In deze zaak heeft het Gerechtshof Amsterdam op 23 maart 2021 uitspraak gedaan op een verzoekschrift van verzoeker, ingediend op 14 oktober 2020, met betrekking tot schadevergoeding op grond van artikel 530 van het Wetboek van Strafvordering. Het verzoek betreft een vergoeding voor loonderving, reiskosten, parkeerkosten en kosten van rechtsbijstand. De advocaat-generaal heeft op 30 december 2020 het standpunt van het Openbaar Ministerie kenbaar gemaakt. Tijdens de openbare behandeling in raadkamer op 9 maart 2021 was verzoeker niet aanwezig.
Verzoeker heeft een vergoeding gevraagd voor loonderving van € 324, reiskosten van € 25, parkeerkosten van € 25, en kosten van rechtsbijstand van in totaal € 17.712,75. Het hof heeft vastgesteld dat verzoeker geen bewijsstukken heeft overgelegd ter onderbouwing van zijn verzoek. Hierdoor heeft het hof het verzoek tot vergoeding van loonderving afgewezen. Voor de reiskosten heeft het hof vastgesteld dat verzoeker op loopafstand van de rechtbank woont en heeft een vergoeding van € 15,20 toegekend.

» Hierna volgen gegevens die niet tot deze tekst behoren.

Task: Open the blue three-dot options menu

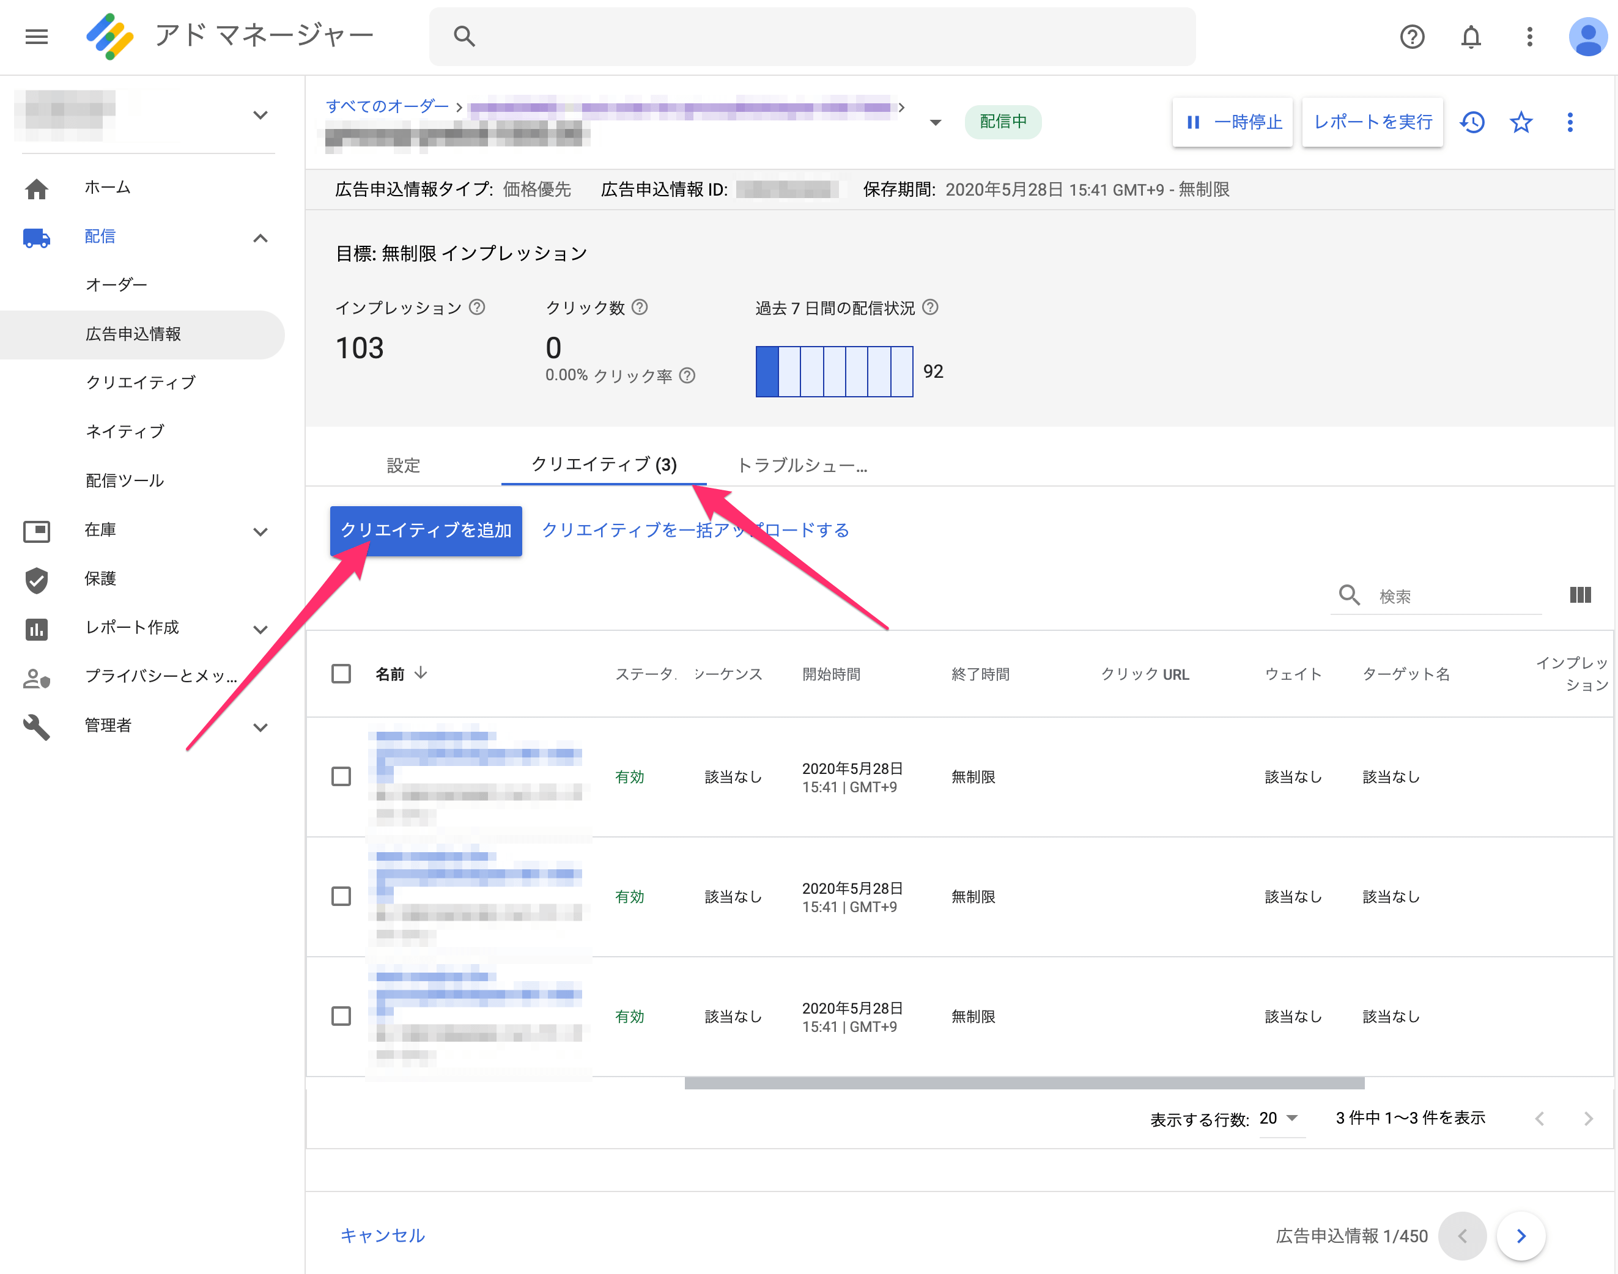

Wat betreft de kosten van rechtsbijstand heeft het hof geconstateerd dat verzoeker geen eindfactuur heeft ingediend en dat de kosten niet zijn gefactureerd. Het hof heeft de kosten van rechtsbijstand gematigd en een vergoeding van € 14.515,20 toegekend voor de kosten in de strafzaak, en € 550,00 voor de kosten in de verzoekschriftprocedure. Uiteindelijk heeft het hof verzoeker een totale schadevergoeding van € 15.080,40 toegekend, terwijl het overige verzoek is afgewezen. De beschikking is gegeven door de meervoudige raadkamer van het gerechtshof Amsterdam en is uitgesproken op de openbare zitting.